▸ SOURCE TEXT:
The size of the embeddings varies with the complexity of the underlying model. In order to visualize this high dimensional data we use the t-SNE algorithm to transform the data into two dimensions.

The individual reviews are coloured based on the star rating which the reviewer has given:

• • 1-star: red
• • 2-star: dark orange
• • 3-star: gold
• • 4-star: turquoise
• • 5-star: dark green

The visualization seems to have produced roughly 3 clusters, one of which has mostly negative reviews.

This code is a way to visualize the relationship between different Amazon reviews based on their embeddings and scores. The t-SNE algorithm is particularly good at preserving local structure in high-dimensional data, making it a popular choice for tasks like this.

import pandas as pd
from sklearn.manifold import TSNE
import matplotlib.pyplot as plt
import matplotlib

df = pd.read_csv('output/embedded_1k_reviews.csv')

▸ PROVIDED DATA:
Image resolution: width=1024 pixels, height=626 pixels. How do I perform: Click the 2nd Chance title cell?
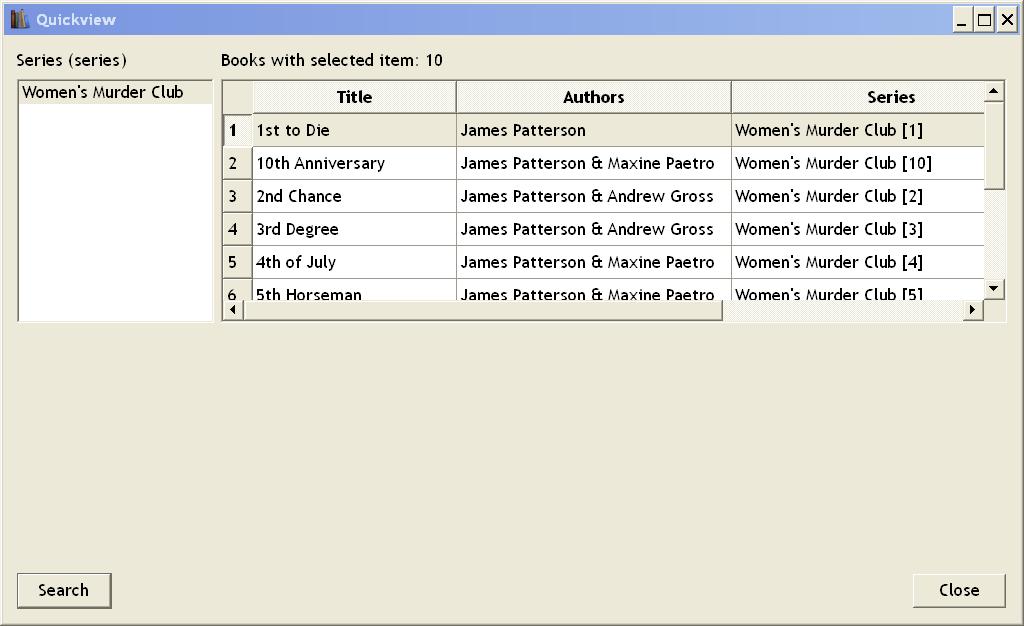point(299,196)
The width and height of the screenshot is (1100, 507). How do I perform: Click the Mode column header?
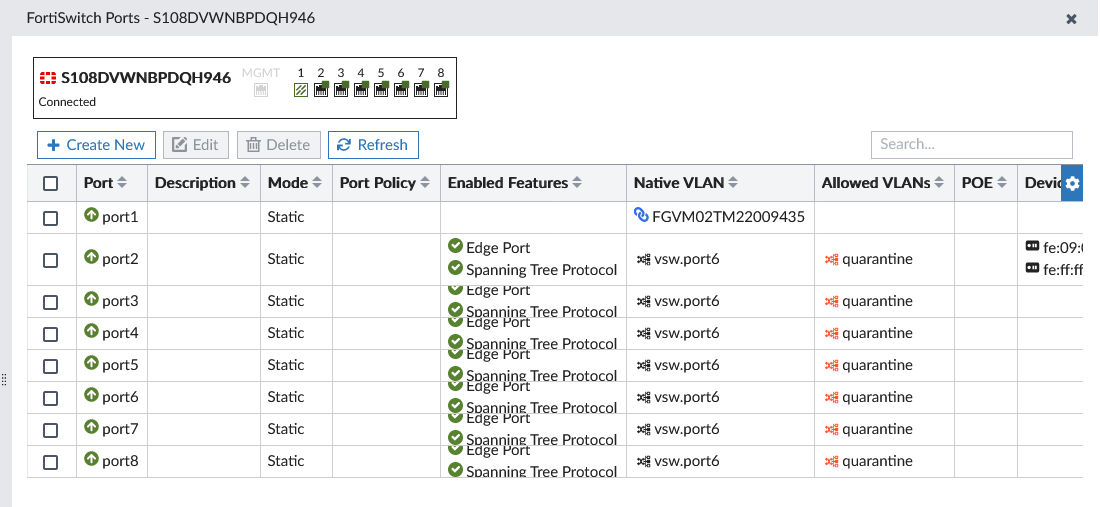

▸ YOUR INSTRUCTIONS: In the review-embeddings excerpt, which color marks reviews with a 3-star rating? Please set the listing aside; it isn't needed here.

▸ RESULT: Gold.